On Sun, 2004-04-04 at 07:12, Iago Rubio wrote: 
Most people store the configuration data in xml and read it with libxml2
or expat, that's highly portable.

Sounds rude, but it's easier that I seems to be (even easier than read
it from text).

This is where most of my difficulty in deciding how I should approach
development is situated.

Under "best practices" in a Win32 environment you would be rather
shunned if you suggested storage of configuration information in an XML
file.

In Win32 the suggest way is via the windows registry. Why, when a XML
file could store excatly the same information and be just as flexible?

Well it comes down to system administration issues etc. Using the
windows registry or similar technology allows system administrators (in
properly designed applications) to "lock down" configuration options
etc. For example to disallow end users from changing a given
configuration setting. It also allow remote administration, i.e.
configuring settings on 20 desktops from one remote machine.

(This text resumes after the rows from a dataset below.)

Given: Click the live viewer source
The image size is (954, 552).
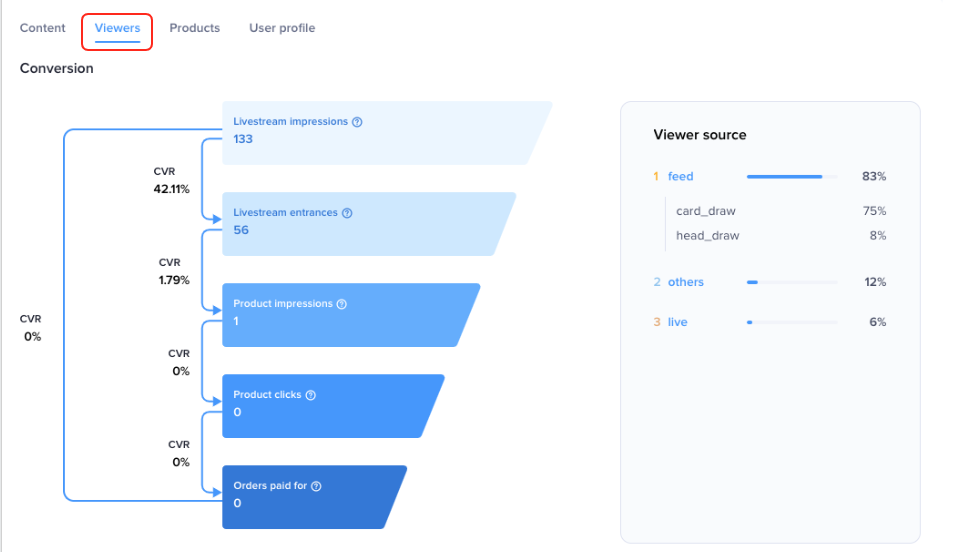Looking at the screenshot, I should [677, 322].
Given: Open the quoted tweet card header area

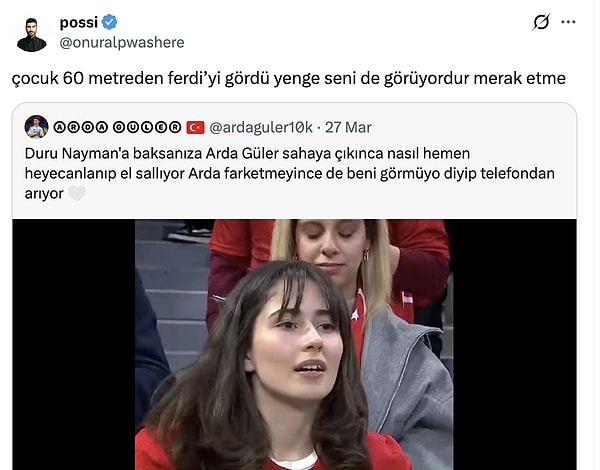Looking at the screenshot, I should pos(198,127).
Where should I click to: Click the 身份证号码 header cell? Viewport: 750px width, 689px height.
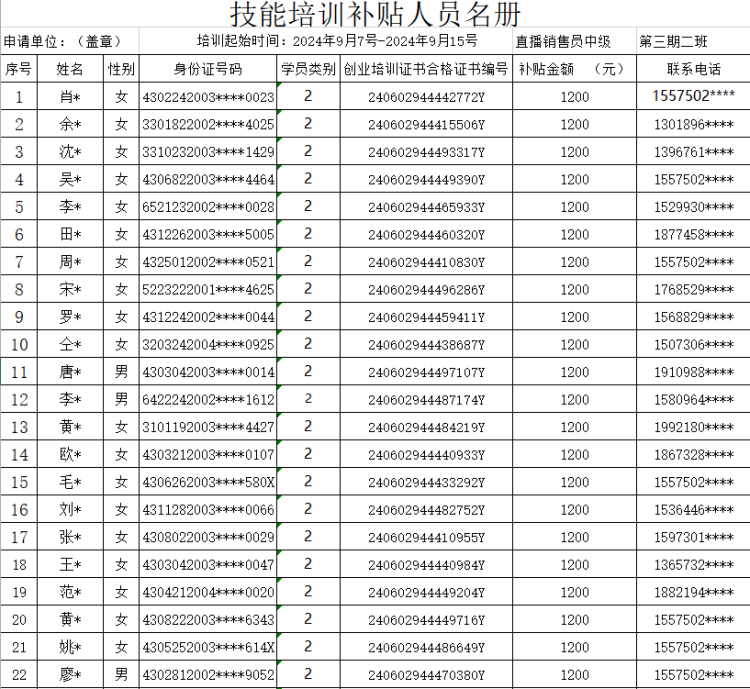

Under Gnome GConf is being pushed as a similar technology with similar
system administrator aims in mind.

Using your own mechanisms for functionality such as configuration
options brings up lots of issues. For instance, where do you store the
files? How do you allow system administrators to make global overrides
of user configuration options?

On Sun, 2004-04-04 at 14:24, Darryl Luff wrote: 
I think that if portability is an issue (and it usually is) you first 
need to separate the program logic from the UI code. Then you or others 
can create GUI's for whatever framework you (or they) want without 
fiddling with the main app code.

Yes I think you have hit the nail on the head here, and this is a
similar conclusion to what I've been reaching myself.

At the moment I have a C++ class library which parses and allows
manipulation of the file contents made by this legacy application I am
thinking of replacing.

It would seem the best way to make a program nice and easily portable,
while looking as "native" as possible to each platform would be as you
suggest.

I could have a configuration base class, and then just have one derived
class using GConf for Gnome, or the windows registry for Win32, or
custom XML file etc. Were ever possible (library availability etc) I
could attempt to use the same implementation across all supported
targets and only split into platform dependant implementations where it
was required to gain compilation (missing libraries) or for native look
and feel (configuration mechanisms).

For most of my implementation "basic" GTK+ will perform everything that
I require with maximum possibility of portability across platforms.